Query: select * from example, example.parts
+----+-------+---------+---------+-------+
| id | value | summary | part_id | count |
+----+-------+---------+---------+-------+
| 1 | 5 | part 1 | 11 | 5 |
| 1 | 5 | part 1 | 13 | 6 |
| 2 | 10 | part 2 | 11 | 4 |
| 2 | 10 | part 2 | 15 | 9 |
| 2 | 10 | part 2 | 7 | 4 |
| 3 | 8 | part 3 | 11 | 1 |
+----+-------+---------+---------+-------+
In Impala: This query performs the limit after the join. It is not what I want. I want my query to return the ‘part 2’ and ‘part 3’ and all their subparts. That would be the last 4 rows in the query above.
Query: select * from example, example.parts order by value limit 2
+----+-------+---------+---------+-------+
| id | value | summary | part_id | count |
+----+-------+---------+---------+-------+
| 1 | 5 | part 1 | 13 | 6 |
| 1 | 5 | part 1 | 11 | 5 |
+----+-------+---------+---------+-------+
In Impala: Some failed attempts
[i-pvd1c1r2data01:21000] > select * from (select * from example ex order by value desc limit 2) sub, ex.parts;
Query: select * from (select * from example ex order by value desc limit 2) sub, ex.parts
ERROR: AnalysisException: Could not resolve table reference: 'ex.parts'
[i-pvd1c1r2data01:21000] > select * from (select * from example ex order by value desc limit 2) sub, sub.parts;
Query: select * from (select * from example ex order by value desc limit 2) sub, sub.parts
ERROR: AnalysisException: Could not resolve table reference: 'sub.parts'
Created 05-02-2017 10:12 PM
That's an interesting scenario. Unfotunately, there is no elegant way to do what you ask in Impala's SQL.

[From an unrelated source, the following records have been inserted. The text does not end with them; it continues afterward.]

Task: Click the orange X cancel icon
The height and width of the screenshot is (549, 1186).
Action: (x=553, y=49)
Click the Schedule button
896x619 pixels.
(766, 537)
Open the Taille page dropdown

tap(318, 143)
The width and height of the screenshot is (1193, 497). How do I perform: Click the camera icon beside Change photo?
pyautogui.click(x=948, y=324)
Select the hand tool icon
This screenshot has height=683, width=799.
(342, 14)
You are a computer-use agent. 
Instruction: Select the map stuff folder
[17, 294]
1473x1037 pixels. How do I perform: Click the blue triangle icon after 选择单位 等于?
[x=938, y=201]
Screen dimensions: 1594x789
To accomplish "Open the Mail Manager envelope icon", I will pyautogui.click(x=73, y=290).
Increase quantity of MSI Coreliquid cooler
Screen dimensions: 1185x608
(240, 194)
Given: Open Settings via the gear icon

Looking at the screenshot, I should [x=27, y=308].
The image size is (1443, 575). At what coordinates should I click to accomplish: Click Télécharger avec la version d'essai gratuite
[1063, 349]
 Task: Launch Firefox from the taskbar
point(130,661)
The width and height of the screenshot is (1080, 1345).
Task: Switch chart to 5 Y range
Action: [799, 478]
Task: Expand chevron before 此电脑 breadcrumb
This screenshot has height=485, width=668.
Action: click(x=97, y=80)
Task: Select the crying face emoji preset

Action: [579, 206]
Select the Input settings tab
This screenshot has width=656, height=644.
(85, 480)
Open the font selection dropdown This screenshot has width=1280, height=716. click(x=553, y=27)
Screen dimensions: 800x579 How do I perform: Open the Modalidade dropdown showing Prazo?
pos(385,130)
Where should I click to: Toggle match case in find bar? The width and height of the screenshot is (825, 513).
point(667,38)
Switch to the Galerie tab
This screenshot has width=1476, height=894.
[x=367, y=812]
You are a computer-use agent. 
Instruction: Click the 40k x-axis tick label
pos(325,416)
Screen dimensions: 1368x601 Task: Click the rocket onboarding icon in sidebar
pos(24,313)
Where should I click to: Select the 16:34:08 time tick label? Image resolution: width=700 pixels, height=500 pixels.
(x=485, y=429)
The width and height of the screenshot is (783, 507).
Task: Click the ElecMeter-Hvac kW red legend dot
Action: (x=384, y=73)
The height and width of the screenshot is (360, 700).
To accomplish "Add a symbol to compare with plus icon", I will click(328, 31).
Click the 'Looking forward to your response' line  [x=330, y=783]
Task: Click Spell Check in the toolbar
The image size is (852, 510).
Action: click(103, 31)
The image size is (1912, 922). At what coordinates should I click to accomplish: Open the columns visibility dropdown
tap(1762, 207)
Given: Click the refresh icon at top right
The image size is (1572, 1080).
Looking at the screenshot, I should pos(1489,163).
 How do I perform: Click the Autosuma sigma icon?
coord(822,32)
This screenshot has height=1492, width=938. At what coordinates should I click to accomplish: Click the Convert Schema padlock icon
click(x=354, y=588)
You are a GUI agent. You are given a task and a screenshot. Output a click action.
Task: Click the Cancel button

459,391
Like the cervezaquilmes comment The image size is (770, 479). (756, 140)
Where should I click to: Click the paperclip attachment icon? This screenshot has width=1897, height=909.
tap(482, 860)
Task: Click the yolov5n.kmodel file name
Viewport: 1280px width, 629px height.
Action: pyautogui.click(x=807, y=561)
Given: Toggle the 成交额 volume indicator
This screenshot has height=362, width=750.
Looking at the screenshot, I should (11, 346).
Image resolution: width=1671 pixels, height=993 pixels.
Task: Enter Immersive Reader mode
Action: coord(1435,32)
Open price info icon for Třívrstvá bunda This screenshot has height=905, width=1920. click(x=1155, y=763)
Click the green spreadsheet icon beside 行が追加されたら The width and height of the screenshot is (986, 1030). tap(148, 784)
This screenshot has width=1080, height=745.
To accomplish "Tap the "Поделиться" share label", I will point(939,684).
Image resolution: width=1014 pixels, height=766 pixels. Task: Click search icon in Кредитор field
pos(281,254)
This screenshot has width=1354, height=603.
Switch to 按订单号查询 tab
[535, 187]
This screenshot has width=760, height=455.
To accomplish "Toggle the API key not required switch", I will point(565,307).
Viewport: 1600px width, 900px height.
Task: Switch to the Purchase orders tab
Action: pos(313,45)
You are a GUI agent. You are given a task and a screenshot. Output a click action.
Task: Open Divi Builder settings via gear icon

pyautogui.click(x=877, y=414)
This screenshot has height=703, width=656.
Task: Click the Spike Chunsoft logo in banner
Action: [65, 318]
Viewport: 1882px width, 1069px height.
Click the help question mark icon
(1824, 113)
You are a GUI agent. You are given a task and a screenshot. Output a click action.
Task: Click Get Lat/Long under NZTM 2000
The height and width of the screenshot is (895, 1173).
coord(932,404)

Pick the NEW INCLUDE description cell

The query you really want to write is this one:
select * from (select *, parts from example ex order by value desc limit 2) v, v.parts
The issue is that Impala currently does not support returning complex types in the select-list of an inline view:
https://issues.apache.org/jira/browse/IMPALA-2777
Note that '*' in Impala expands to all scalar-typed colmns, so you need to list 'parts' explicitly.